How to monitor and send an alert when an interface port is flapping?

Products

Unified Infrastructure Management for Mainframe DX Unified Infrastructure Management (Nimsoft / UIM) CA Unified Infrastructure Management SaaS (Nimsoft / UIM)

Issue/Introduction

How to monitor port flapping (linkUpDown status) for network devices.

Resolution

1. Consider reading/reviewing ways of preventing port flapping, e.g.,:

Configure the Link Flap Prevention Settings on a Switch through the CLI

2. The correct probe(s) to use would be either sysloggtw or snmptd for trap monitoring. Customers can review both probes and decide which probe makes more sense for monitoring port flapping in their network environment.

a. sysloggtw

The sysloggtw acts as a gateway from the Syslog "world" into Nimsoft. Most network-devices, such as routers, switches, bridges and so on, reports events using SNMP as well as using the well-known syslog format. The sysloggtw will listen to port 514/udp when running in a receive mode. All incoming syslog messages will be acted upon using the defined receive mode.

You may combine the sysyloggtw with logmon to post-process incoming syslog messages. Some devices e.g. Cisco routers may add an index to each message. Use logmon to reformat the text and severity levels instead of having sysloggtw determining the alarm level according to the syslog priority.

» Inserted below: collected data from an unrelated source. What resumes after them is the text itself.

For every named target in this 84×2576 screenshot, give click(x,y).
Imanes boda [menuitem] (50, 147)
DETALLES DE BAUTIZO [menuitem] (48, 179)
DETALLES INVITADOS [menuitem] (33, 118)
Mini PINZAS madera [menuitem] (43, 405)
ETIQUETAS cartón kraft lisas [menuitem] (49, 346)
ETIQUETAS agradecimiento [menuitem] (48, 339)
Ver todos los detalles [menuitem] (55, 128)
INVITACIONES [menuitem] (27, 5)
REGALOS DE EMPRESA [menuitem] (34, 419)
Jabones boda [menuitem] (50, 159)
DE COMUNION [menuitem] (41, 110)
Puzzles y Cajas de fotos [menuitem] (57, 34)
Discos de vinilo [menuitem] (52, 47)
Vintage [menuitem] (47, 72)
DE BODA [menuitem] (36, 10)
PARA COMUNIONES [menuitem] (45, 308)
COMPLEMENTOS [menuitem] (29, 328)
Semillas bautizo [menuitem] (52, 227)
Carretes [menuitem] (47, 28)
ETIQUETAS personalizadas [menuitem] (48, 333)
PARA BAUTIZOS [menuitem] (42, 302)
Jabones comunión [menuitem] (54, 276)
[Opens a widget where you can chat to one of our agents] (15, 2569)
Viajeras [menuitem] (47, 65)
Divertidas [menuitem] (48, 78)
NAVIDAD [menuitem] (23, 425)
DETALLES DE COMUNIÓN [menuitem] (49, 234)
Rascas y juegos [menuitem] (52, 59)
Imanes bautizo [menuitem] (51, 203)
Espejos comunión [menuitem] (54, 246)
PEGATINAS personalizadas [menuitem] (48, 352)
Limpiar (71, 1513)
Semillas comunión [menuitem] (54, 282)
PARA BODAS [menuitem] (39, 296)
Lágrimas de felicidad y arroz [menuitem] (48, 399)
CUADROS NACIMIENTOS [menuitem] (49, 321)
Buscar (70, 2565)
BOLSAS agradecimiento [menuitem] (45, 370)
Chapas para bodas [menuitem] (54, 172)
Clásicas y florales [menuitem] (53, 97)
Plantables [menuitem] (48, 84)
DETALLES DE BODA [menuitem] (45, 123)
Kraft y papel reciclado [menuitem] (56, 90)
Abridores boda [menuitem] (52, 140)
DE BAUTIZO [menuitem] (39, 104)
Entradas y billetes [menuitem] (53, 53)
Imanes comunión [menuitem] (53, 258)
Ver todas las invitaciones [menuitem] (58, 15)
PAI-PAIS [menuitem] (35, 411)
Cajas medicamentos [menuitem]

You need to know the log entry your looking for when the interface is flapping. A device admin should be able to examine the syslog on a device where the interface/port/link is flapping and tell you.

b. snmptd (Nimsoft SNMP-TRAP Daemon)

The snmptd acts as a gateway from the SNMP "world" into Nimsoft. Most network-devices, such as routers, switches, bridges and so on, are SNMP-driven. The devices will report error-conditions as SNMP-TRAPS, normally sent to a directed udp-port (162) somewhere in the network (usually to a management station such as HP's OpenView Network Node Manager or equivalent).The snmptd will listen to port 162 (default, but is re-configurable), and convert the incoming traps according to profiles. (linkUpDown notifications)

3. For sending traps, the device needs snmp and traps enabled.

Cisco IOS SNMP Traps Supported and How to Configure
Configure Supported Cisco IOS SNMP Traps

How to Support and Configure Cisco Catalyst OS SNMP Traps

Cisco Catalyst Switch example:

How Do I Enable Traps on Individual Ports, Such as linkUp/linkDown?
Issue the set port trap command in order to enable or disable the operation of the standard SNMP link trap for a port or range of ports. By default, all port traps are disabled.

Note: The Network Analysis Module (NAM) does not support this command.

Syntax
set port trap mod/port {enable | disable}

Syntax Description
mod/port- Number of the module and the port on the module.

enable - Keyword to activate the SNMP link trap.

disable - Keyword to deactivate the SNMP link trap.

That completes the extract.